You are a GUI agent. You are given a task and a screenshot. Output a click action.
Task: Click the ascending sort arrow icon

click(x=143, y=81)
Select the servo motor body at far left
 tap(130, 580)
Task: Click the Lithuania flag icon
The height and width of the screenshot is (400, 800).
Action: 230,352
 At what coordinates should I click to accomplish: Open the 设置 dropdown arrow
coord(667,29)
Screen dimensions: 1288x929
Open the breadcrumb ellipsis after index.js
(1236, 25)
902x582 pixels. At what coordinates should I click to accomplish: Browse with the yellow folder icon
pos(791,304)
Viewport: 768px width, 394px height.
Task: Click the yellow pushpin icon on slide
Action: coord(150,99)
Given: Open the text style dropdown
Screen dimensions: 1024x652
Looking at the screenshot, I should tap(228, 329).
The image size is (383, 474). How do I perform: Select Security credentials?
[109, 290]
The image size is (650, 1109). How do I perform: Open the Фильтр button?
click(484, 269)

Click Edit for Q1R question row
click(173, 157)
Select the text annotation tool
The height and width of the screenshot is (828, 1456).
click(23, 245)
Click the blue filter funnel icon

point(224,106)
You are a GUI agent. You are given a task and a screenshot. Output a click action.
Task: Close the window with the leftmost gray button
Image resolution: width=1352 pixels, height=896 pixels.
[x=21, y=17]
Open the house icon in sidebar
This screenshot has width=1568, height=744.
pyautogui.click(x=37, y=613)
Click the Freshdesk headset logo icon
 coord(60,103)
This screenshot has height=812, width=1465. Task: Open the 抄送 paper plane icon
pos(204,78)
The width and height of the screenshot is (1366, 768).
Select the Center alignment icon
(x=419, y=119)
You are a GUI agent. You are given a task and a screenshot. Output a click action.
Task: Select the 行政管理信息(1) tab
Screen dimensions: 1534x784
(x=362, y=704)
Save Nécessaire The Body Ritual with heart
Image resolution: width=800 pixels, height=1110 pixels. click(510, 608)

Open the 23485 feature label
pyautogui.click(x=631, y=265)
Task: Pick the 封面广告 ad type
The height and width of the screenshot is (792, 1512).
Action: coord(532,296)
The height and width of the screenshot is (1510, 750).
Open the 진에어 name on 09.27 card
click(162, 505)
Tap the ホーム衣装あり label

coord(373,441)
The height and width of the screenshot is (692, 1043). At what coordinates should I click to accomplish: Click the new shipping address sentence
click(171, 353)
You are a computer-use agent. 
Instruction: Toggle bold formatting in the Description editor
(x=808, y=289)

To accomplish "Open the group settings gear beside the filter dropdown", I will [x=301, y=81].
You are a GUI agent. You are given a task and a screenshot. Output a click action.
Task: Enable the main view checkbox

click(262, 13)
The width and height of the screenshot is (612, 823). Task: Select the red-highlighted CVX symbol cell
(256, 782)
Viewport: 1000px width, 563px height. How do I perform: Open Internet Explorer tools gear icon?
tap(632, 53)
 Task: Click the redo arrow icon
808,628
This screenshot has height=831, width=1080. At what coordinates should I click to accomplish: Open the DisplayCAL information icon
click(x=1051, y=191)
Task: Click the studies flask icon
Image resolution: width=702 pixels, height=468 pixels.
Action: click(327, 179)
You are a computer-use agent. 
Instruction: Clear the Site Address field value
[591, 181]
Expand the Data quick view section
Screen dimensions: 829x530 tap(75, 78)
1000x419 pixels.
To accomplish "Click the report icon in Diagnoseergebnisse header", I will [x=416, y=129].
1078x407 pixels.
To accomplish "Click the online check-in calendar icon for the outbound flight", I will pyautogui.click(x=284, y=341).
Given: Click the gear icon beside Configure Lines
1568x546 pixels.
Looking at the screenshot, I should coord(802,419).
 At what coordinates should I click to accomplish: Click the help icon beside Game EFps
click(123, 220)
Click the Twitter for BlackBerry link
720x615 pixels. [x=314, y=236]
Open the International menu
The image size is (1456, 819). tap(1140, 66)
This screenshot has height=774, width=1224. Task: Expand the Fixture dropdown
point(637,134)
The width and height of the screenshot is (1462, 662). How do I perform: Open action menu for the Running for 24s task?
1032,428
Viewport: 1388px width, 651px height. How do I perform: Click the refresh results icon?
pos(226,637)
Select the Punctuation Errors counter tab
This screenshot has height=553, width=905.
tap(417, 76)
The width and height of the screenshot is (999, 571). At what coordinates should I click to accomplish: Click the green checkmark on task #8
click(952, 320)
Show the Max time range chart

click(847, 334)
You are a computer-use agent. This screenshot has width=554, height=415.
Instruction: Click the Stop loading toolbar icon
——
## What you should do
Quote all of the entries above verbatim, from the first line to the last.

## Solution
You are a GUI agent. You are given a task and a screenshot. Output a click action.
Task: Click the ascending sort arrow icon

click(x=143, y=81)
Select the servo motor body at far left
 tap(130, 580)
Task: Click the Lithuania flag icon
The height and width of the screenshot is (400, 800).
Action: 230,352
 At what coordinates should I click to accomplish: Open the 设置 dropdown arrow
coord(667,29)
Screen dimensions: 1288x929
Open the breadcrumb ellipsis after index.js
(1236, 25)
902x582 pixels. At what coordinates should I click to accomplish: Browse with the yellow folder icon
pos(791,304)
Viewport: 768px width, 394px height.
Task: Click the yellow pushpin icon on slide
Action: coord(150,99)
Given: Open the text style dropdown
Screen dimensions: 1024x652
Looking at the screenshot, I should tap(228, 329).
The image size is (383, 474). How do I perform: Select Security credentials?
[109, 290]
The image size is (650, 1109). How do I perform: Open the Фильтр button?
click(484, 269)

Click Edit for Q1R question row
click(173, 157)
Select the text annotation tool
The height and width of the screenshot is (828, 1456).
click(23, 245)
Click the blue filter funnel icon

point(224,106)
You are a GUI agent. You are given a task and a screenshot. Output a click action.
Task: Close the window with the leftmost gray button
Image resolution: width=1352 pixels, height=896 pixels.
[x=21, y=17]
Open the house icon in sidebar
This screenshot has width=1568, height=744.
pyautogui.click(x=37, y=613)
Click the Freshdesk headset logo icon
 coord(60,103)
This screenshot has height=812, width=1465. Task: Open the 抄送 paper plane icon
pos(204,78)
The width and height of the screenshot is (1366, 768).
Select the Center alignment icon
(x=419, y=119)
You are a GUI agent. You are given a task and a screenshot. Output a click action.
Task: Select the 行政管理信息(1) tab
Screen dimensions: 1534x784
(x=362, y=704)
Save Nécessaire The Body Ritual with heart
Image resolution: width=800 pixels, height=1110 pixels. click(510, 608)

Open the 23485 feature label
pyautogui.click(x=631, y=265)
Task: Pick the 封面广告 ad type
The height and width of the screenshot is (792, 1512).
Action: coord(532,296)
The height and width of the screenshot is (1510, 750).
Open the 진에어 name on 09.27 card
click(162, 505)
Tap the ホーム衣装あり label

coord(373,441)
The height and width of the screenshot is (692, 1043). At what coordinates should I click to accomplish: Click the new shipping address sentence
click(171, 353)
You are a computer-use agent. 
Instruction: Toggle bold formatting in the Description editor
(x=808, y=289)

To accomplish "Open the group settings gear beside the filter dropdown", I will [x=301, y=81].
You are a GUI agent. You are given a task and a screenshot. Output a click action.
Task: Enable the main view checkbox

click(262, 13)
The width and height of the screenshot is (612, 823). Task: Select the red-highlighted CVX symbol cell
(256, 782)
Viewport: 1000px width, 563px height. How do I perform: Open Internet Explorer tools gear icon?
tap(632, 53)
 Task: Click the redo arrow icon
808,628
This screenshot has height=831, width=1080. At what coordinates should I click to accomplish: Open the DisplayCAL information icon
click(x=1051, y=191)
Task: Click the studies flask icon
Image resolution: width=702 pixels, height=468 pixels.
Action: click(327, 179)
You are a computer-use agent. 
Instruction: Clear the Site Address field value
[591, 181]
Expand the Data quick view section
Screen dimensions: 829x530 tap(75, 78)
1000x419 pixels.
To accomplish "Click the report icon in Diagnoseergebnisse header", I will [x=416, y=129].
1078x407 pixels.
To accomplish "Click the online check-in calendar icon for the outbound flight", I will pyautogui.click(x=284, y=341).
Given: Click the gear icon beside Configure Lines
1568x546 pixels.
Looking at the screenshot, I should coord(802,419).
 At what coordinates should I click to accomplish: Click the help icon beside Game EFps
click(123, 220)
Click the Twitter for BlackBerry link
720x615 pixels. [x=314, y=236]
Open the International menu
The image size is (1456, 819). tap(1140, 66)
This screenshot has height=774, width=1224. Task: Expand the Fixture dropdown
point(637,134)
The width and height of the screenshot is (1462, 662). How do I perform: Open action menu for the Running for 24s task?
1032,428
Viewport: 1388px width, 651px height. How do I perform: Click the refresh results icon?
pos(226,637)
Select the Punctuation Errors counter tab
This screenshot has height=553, width=905.
tap(417, 76)
The width and height of the screenshot is (999, 571). At what coordinates should I click to accomplish: Click the green checkmark on task #8
click(952, 320)
Show the Max time range chart

click(847, 334)
You are a computer-use agent. This screenshot has width=554, height=415.
Instruction: Click the Stop loading toolbar icon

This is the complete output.